── Dataset records ──

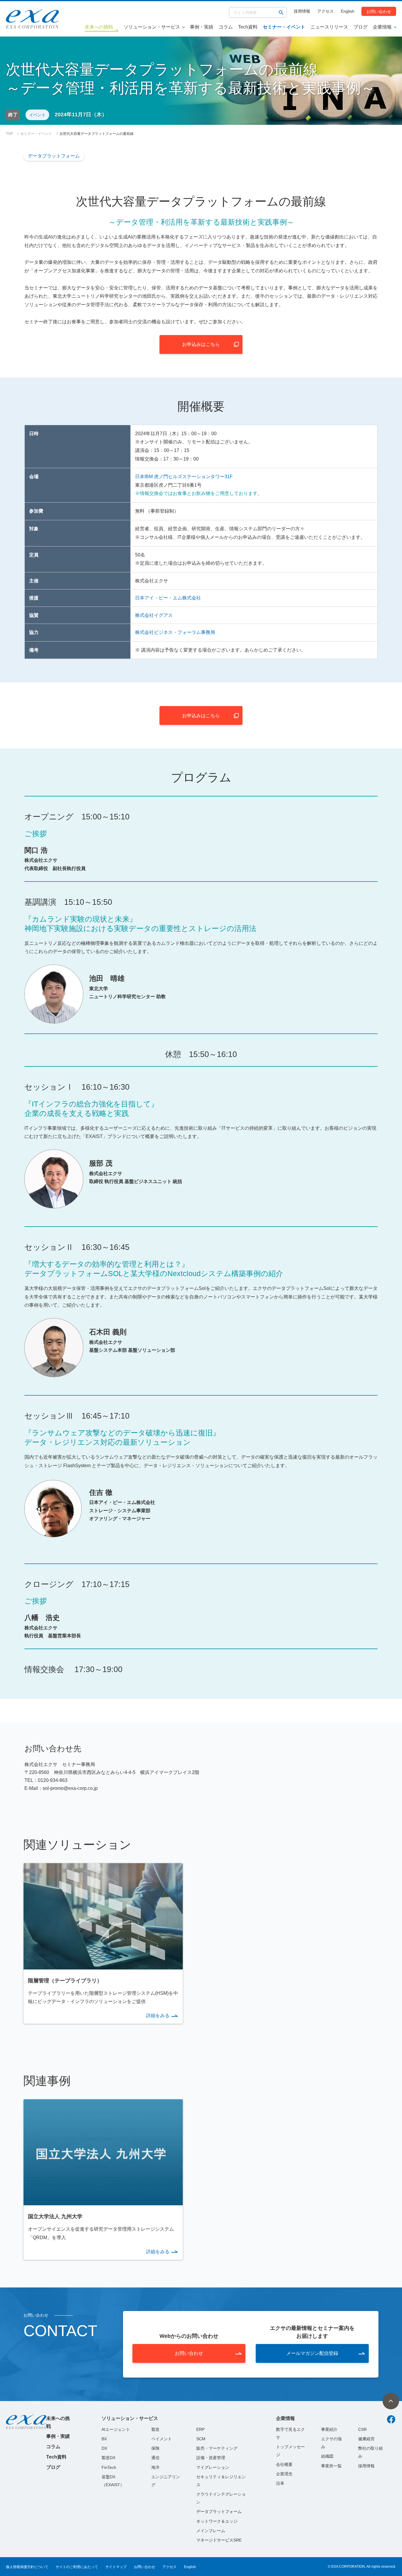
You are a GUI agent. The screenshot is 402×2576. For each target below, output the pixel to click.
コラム (226, 26)
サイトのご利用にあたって (77, 2567)
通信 (155, 2457)
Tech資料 (248, 26)
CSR (362, 2429)
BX (104, 2438)
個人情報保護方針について (27, 2567)
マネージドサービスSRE (219, 2540)
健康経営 (366, 2438)
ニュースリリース (329, 26)
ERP (200, 2429)
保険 (155, 2448)
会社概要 (284, 2464)
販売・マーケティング (216, 2448)
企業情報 (382, 26)
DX (104, 2448)
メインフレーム (210, 2530)
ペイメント (161, 2438)
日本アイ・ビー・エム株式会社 (168, 597)
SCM (200, 2438)
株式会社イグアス (154, 615)
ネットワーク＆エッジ (216, 2521)
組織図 (327, 2456)
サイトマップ (116, 2567)
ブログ (360, 26)
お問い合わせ (378, 11)
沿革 (280, 2483)
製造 (155, 2429)
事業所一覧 (331, 2466)
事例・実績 (201, 26)
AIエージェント (116, 2429)
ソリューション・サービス (152, 26)
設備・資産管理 (210, 2457)
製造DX (108, 2457)
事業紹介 (329, 2429)
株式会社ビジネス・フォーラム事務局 (175, 632)
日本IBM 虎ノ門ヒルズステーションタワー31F (184, 476)
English (347, 11)
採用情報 (302, 11)
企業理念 (284, 2473)
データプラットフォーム (54, 155)
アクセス (325, 11)
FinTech (109, 2467)
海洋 (155, 2467)
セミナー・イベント (284, 26)
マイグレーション (212, 2467)
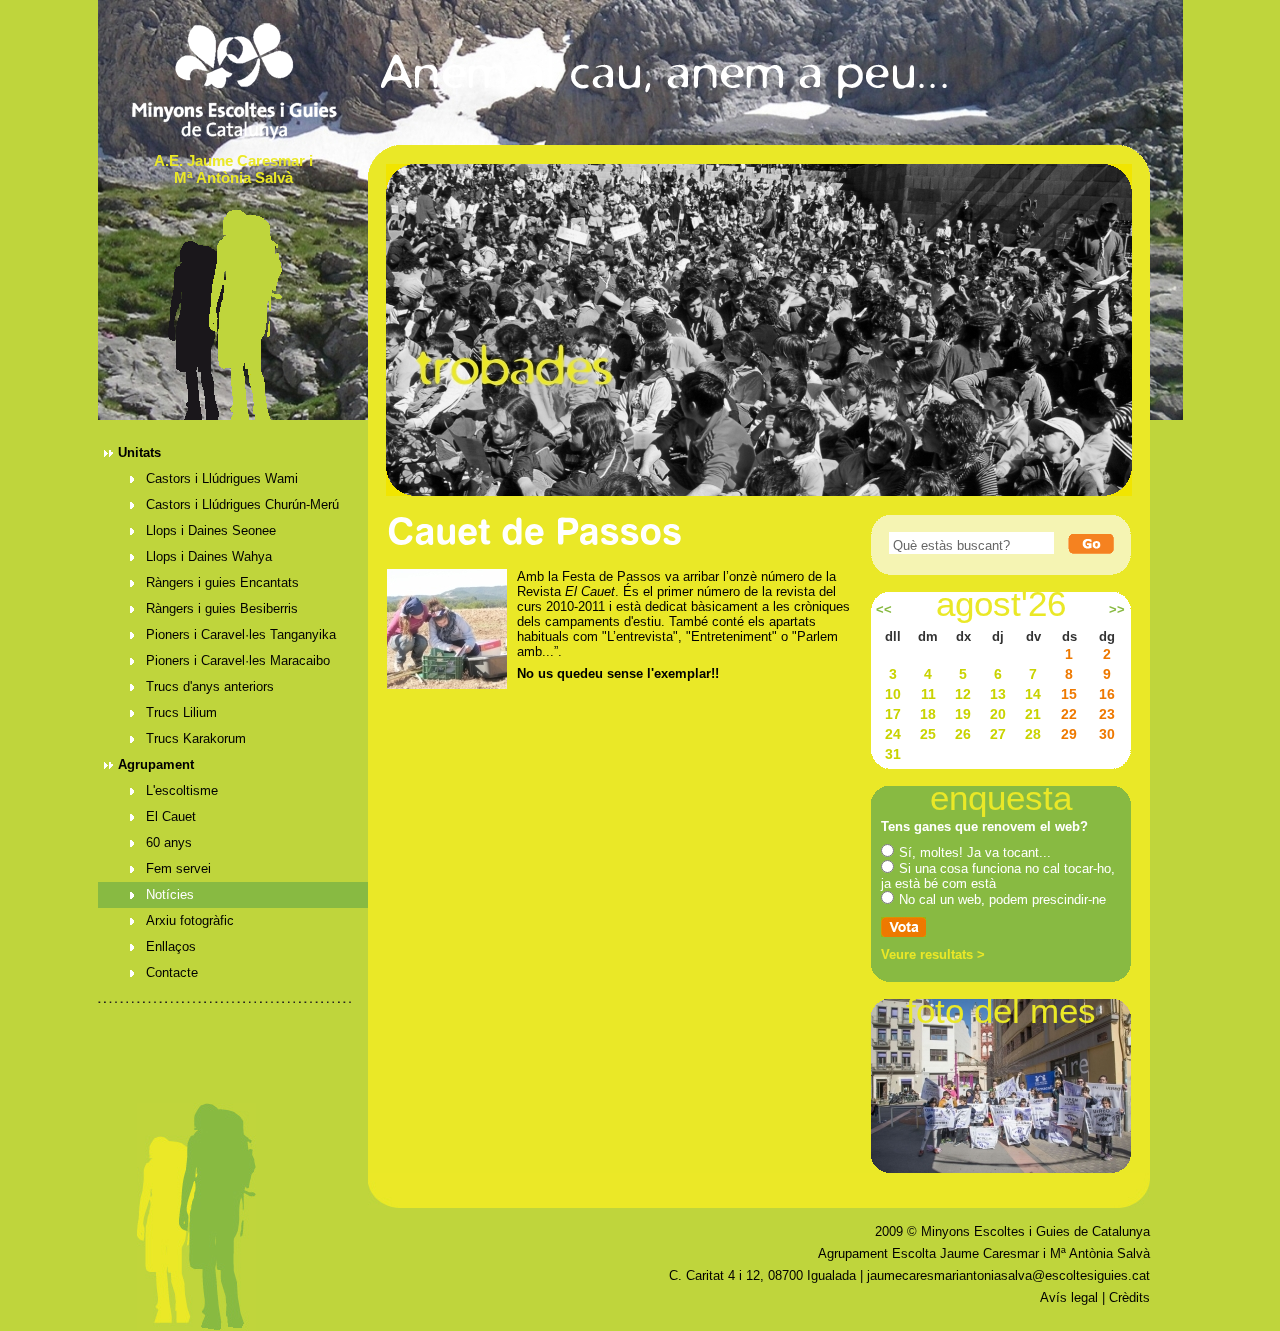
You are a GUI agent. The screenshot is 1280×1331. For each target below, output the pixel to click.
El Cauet (171, 816)
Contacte (172, 972)
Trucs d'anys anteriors (210, 686)
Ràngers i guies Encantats (222, 582)
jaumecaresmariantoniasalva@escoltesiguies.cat (1008, 1275)
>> (1117, 610)
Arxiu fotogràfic (190, 920)
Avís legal (1069, 1297)
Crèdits (1129, 1297)
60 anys (169, 842)
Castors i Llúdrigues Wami (222, 478)
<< (884, 610)
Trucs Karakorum (196, 738)
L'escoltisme (182, 790)
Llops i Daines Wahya (209, 556)
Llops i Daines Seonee (211, 530)
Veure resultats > (933, 954)
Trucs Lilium (181, 712)
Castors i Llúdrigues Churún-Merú (242, 504)
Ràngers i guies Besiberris (222, 608)
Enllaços (171, 946)
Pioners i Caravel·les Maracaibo (238, 660)
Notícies (170, 894)
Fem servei (178, 868)
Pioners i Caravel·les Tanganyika (241, 634)
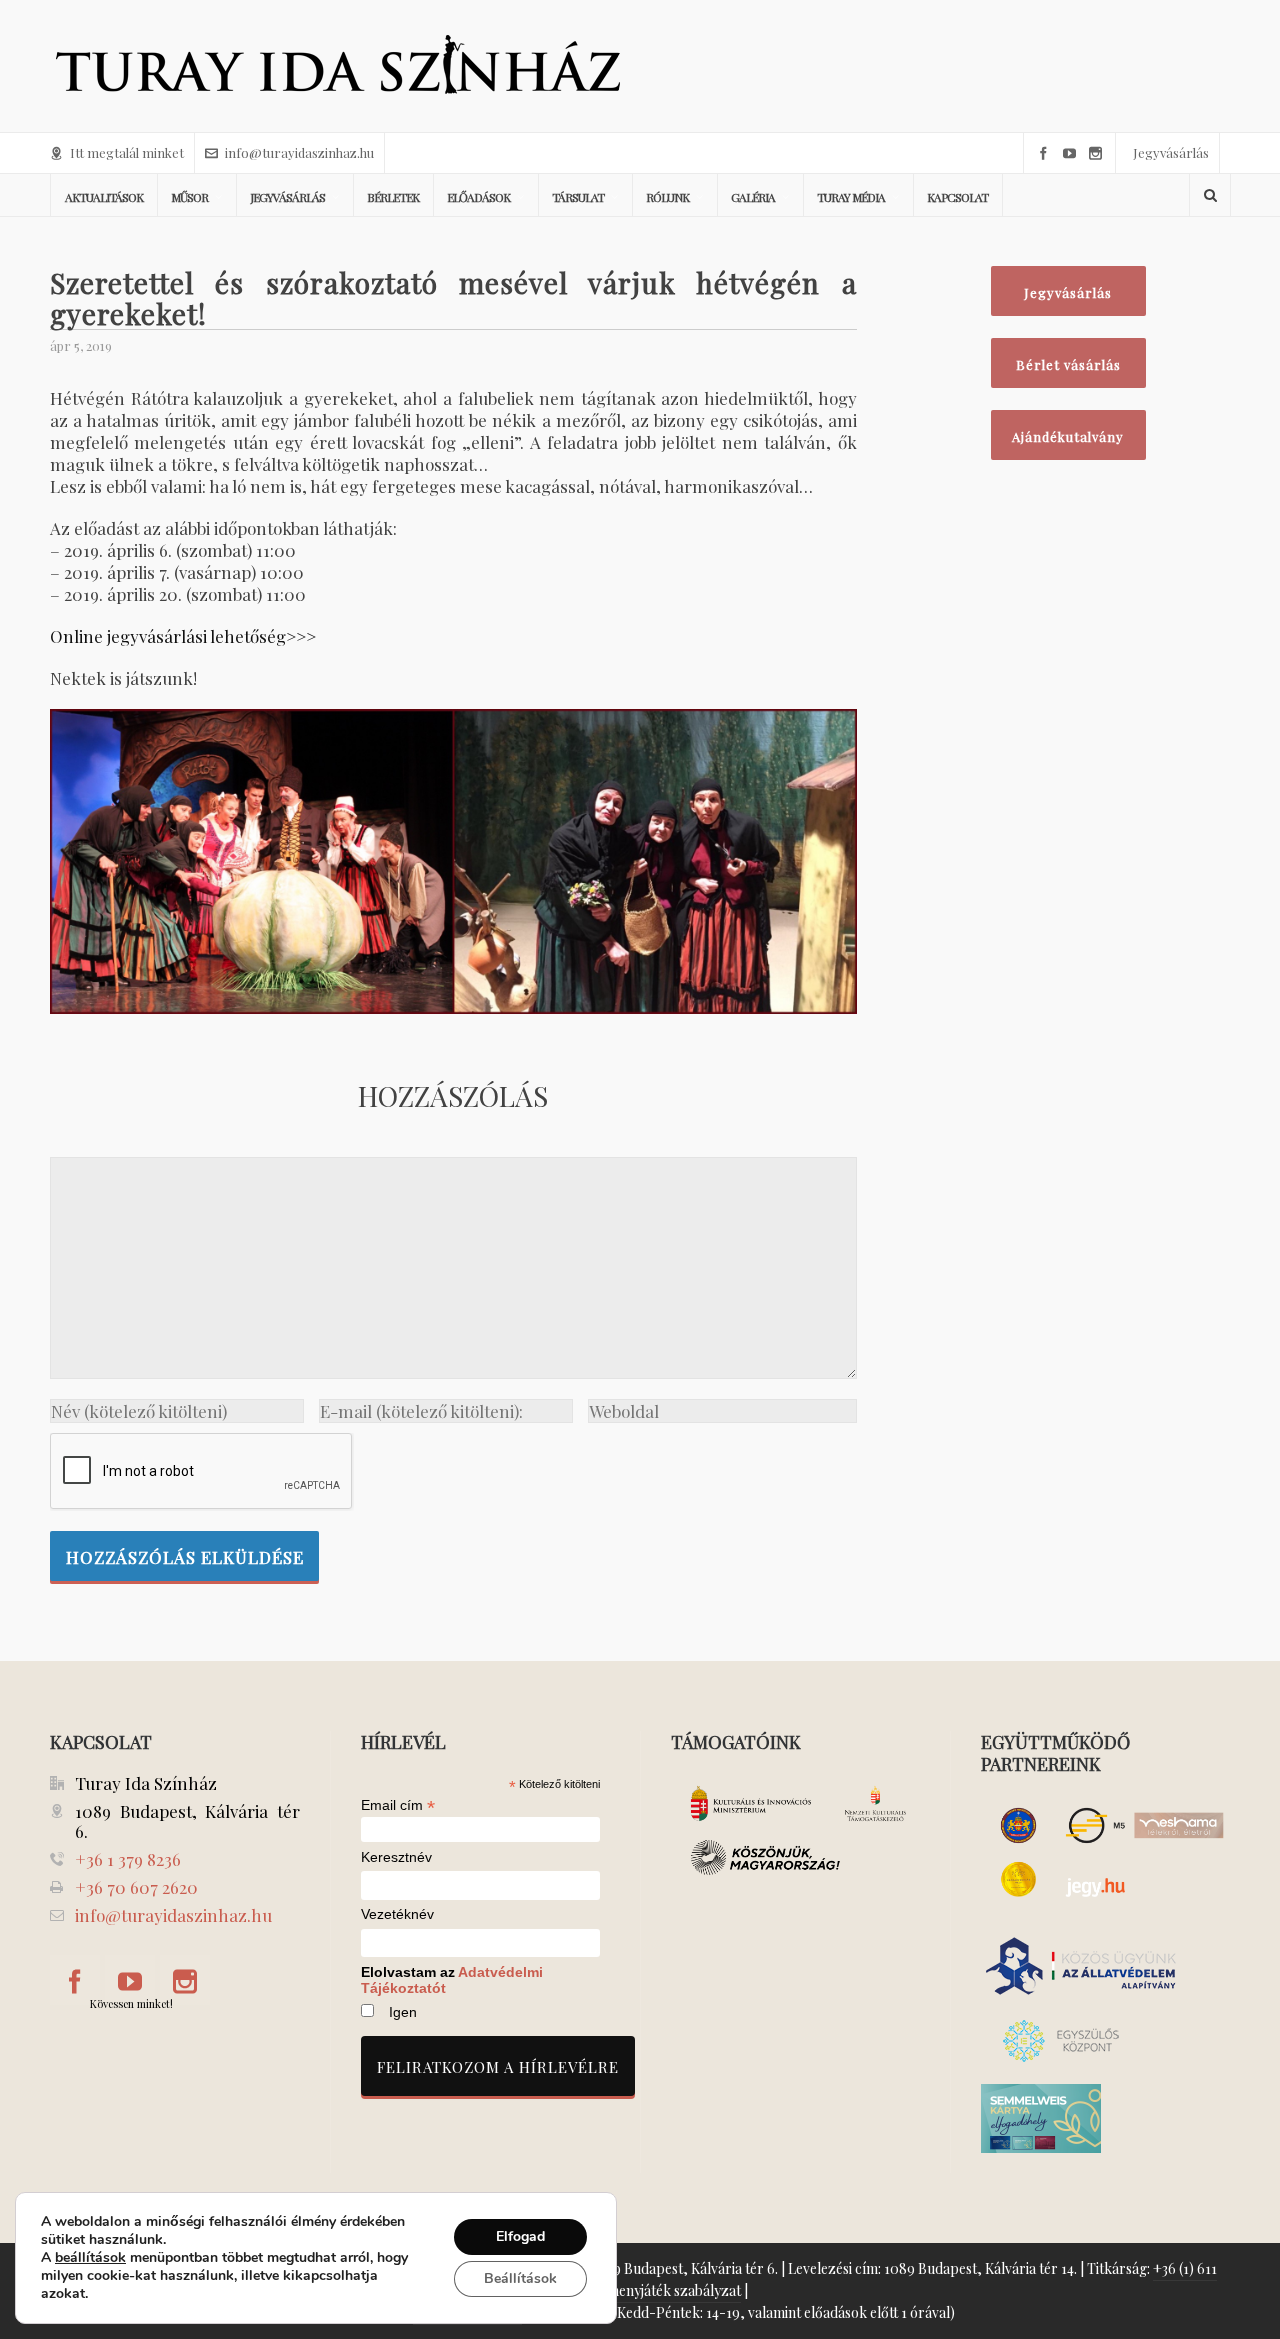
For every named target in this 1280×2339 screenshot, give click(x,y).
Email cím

───

_Exercise_. Should the entries hold any pictures, please omit those and print the remaining text exactly.

_The completed task_.
You are a GUI agent. The screenshot is 402×2576. For each target below, output the pixel to click.
コラム (226, 26)
サイトのご利用にあたって (77, 2567)
通信 (155, 2457)
Tech資料 (248, 26)
CSR (362, 2429)
BX (104, 2438)
個人情報保護方針について (27, 2567)
マネージドサービスSRE (219, 2540)
健康経営 (366, 2438)
ニュースリリース (329, 26)
ERP (200, 2429)
保険 (155, 2448)
会社概要 (284, 2464)
販売・マーケティング (216, 2448)
企業情報 (382, 26)
DX (104, 2448)
メインフレーム (210, 2530)
ペイメント (161, 2438)
日本アイ・ビー・エム株式会社 (168, 597)
SCM (200, 2438)
株式会社イグアス (154, 615)
ネットワーク＆エッジ (216, 2521)
組織図 (327, 2456)
サイトマップ (116, 2567)
ブログ (360, 26)
お問い合わせ (378, 11)
沿革 (280, 2483)
製造 (155, 2429)
事業所一覧 (331, 2466)
事例・実績 (201, 26)
AIエージェント (116, 2429)
ソリューション・サービス (152, 26)
設備・資産管理 (210, 2457)
製造DX (108, 2457)
事業紹介 (329, 2429)
株式会社ビジネス・フォーラム事務局 (175, 632)
日本IBM 虎ノ門ヒルズステーションタワー31F (184, 476)
English (347, 11)
採用情報 (302, 11)
企業理念 (284, 2473)
データプラットフォーム (54, 155)
アクセス (325, 11)
FinTech (109, 2467)
海洋 (155, 2467)
セミナー・イベント (284, 26)
マイグレーション (212, 2467)
You are a GUI agent. The screenshot is 1280×1331. For each target below, output the pixel to click.
El Cauet (171, 816)
Contacte (172, 972)
Trucs d'anys anteriors (210, 686)
Ràngers i guies Encantats (222, 582)
jaumecaresmariantoniasalva@escoltesiguies.cat (1008, 1275)
>> (1117, 610)
Arxiu fotogràfic (190, 920)
Avís legal (1069, 1297)
Crèdits (1129, 1297)
60 anys (169, 842)
Castors i Llúdrigues Wami (222, 478)
<< (884, 610)
Trucs Karakorum (196, 738)
L'escoltisme (182, 790)
Llops i Daines Wahya (209, 556)
Llops i Daines Seonee (211, 530)
Veure resultats > (933, 954)
Trucs Lilium (181, 712)
Castors i Llúdrigues Churún-Merú (242, 504)
Ràngers i guies Besiberris (222, 608)
Enllaços (171, 946)
Pioners i Caravel·les Maracaibo (238, 660)
Notícies (170, 894)
Fem servei (178, 868)
Pioners i Caravel·les Tanganyika (241, 634)
For every named target in this 1280×2339 screenshot, give click(x,y).
Email cím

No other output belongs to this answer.